2018-19 pre-K enrollment
Spaces Available Waiting list
Centennial 44 1 0
Enota 42 0 4
Fair Street 22 0 13
Gainesville 44 8 0
Mundy Mill 44 0 13
New Holland 22 0 10Total 218 9 40
According to Donna Allen, director of pre-K services, the enrollment cap next year is commensurate with the current year’s total.
“This certainly demonstrates the opportunity for our GCSS pre-K program to grow and expand in the near future,” Allen said. “Our goal is to eventually increase our class offerings from 10 to a total of 12 over the next two years. With continued development in the Mundy Mill attendance zone, we may get approved to expand sooner than our goal timeline.”
At Mundy Mill, for example, there are 13 on a waiting list for the pre-K. There are also 13 on the waiting list at Fair Street. Another 10 are waiting for New Holland, and four are waiting for Enota.

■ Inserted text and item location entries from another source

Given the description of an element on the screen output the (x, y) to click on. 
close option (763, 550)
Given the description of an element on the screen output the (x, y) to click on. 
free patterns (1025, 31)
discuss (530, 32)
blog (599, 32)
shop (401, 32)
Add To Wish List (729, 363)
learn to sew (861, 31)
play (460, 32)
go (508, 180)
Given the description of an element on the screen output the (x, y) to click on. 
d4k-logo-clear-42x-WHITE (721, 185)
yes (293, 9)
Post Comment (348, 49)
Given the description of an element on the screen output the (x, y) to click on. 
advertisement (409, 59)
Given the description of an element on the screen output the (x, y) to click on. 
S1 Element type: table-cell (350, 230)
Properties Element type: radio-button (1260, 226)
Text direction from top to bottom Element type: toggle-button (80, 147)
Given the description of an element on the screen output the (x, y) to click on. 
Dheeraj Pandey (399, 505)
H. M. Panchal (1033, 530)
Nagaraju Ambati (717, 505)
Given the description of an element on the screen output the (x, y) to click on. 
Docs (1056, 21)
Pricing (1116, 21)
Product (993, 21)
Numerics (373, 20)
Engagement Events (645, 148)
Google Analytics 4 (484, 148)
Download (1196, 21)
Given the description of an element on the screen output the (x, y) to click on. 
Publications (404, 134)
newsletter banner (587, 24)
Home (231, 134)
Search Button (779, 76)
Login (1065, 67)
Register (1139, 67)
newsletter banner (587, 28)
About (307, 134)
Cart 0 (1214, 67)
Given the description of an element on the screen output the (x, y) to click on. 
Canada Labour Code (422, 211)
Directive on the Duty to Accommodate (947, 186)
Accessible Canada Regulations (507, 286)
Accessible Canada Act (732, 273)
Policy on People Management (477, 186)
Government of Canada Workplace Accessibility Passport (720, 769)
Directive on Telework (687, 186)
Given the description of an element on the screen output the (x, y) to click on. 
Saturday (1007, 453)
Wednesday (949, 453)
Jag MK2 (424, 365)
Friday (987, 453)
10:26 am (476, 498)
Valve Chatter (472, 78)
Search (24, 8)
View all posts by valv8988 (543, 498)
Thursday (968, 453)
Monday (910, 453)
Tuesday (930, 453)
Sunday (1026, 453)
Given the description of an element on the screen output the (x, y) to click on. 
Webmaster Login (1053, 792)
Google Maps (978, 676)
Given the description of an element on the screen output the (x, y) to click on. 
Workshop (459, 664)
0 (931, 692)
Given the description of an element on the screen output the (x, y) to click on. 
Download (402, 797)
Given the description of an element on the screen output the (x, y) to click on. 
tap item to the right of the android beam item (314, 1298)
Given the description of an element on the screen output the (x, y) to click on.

“GCSS will continue to monitor the waiting lists for schools who have reached capacity,” Allen said. “Although we do not wish to see parents leave, we have already seen some families, through natural attrition such as moving out of district, withdraw their children from registration. When this happens, space becomes available, and we can quickly go to the waiting list to offer that opportunity to the next family awaiting a space.”
Meanwhile, two schools do have space available: eight pre-K slots at Gainesville and one at Centennial are open.
Working in partnership with the Gainesville Housing Authority, the school system was able to identify 21 families with eligible 4-year-olds living in public housing units across the city to sign up for the lottery.
“Without (this) program, some of the families might not have the opportunity to enroll in other child care services without incurring a fee,” Allen said.
Maria Calkins, residential services coordinator with the Gainesville Housing Authority, said the partnership with the school system is valuable and that the two organizations work together regularly through after-school programming and summer programming that aligns with the system’s goals and curriculum.
“Children are given the support and resources they need to attend school ready to learn so they can graduate from high school, have access to college, technical school or job training, and become socially and economically self-sufficient adults,” Calkins added. “Pre-K is a great way to get our (Housing Authority) children learning at an early age.”